## AIM
Filter the records down to the lines that contain the string "text", with case counting, and copy each one.

## AVAILABLE DATA
--- --- ---

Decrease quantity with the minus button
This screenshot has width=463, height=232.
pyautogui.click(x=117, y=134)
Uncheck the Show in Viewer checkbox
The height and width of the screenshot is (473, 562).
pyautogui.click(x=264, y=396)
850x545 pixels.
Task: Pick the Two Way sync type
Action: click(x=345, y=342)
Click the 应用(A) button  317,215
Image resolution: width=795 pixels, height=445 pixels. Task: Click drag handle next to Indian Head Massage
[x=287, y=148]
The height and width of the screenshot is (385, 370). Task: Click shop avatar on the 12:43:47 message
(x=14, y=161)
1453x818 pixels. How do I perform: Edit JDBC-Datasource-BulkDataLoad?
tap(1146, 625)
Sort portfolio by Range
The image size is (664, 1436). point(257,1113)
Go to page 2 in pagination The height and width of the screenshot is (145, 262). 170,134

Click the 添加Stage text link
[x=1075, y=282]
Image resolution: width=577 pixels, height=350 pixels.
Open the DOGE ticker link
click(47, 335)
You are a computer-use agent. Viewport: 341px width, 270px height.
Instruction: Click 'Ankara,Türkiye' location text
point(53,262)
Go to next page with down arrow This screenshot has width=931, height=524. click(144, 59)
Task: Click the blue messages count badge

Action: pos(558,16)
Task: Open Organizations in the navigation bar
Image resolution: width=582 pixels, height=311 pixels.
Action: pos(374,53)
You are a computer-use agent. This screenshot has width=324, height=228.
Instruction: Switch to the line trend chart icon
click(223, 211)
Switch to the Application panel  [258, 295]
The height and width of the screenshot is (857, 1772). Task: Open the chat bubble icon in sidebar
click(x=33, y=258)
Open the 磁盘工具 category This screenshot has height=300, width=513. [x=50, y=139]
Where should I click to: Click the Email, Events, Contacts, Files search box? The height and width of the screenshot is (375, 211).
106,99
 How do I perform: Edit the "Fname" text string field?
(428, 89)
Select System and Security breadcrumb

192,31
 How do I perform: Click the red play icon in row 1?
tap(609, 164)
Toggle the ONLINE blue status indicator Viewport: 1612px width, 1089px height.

--- --- ---

## COMPLETE ANSWER
Click the 添加Stage text link
Instruction: Click 'Ankara,Türkiye' location text
 How do I perform: Edit the "Fname" text string field?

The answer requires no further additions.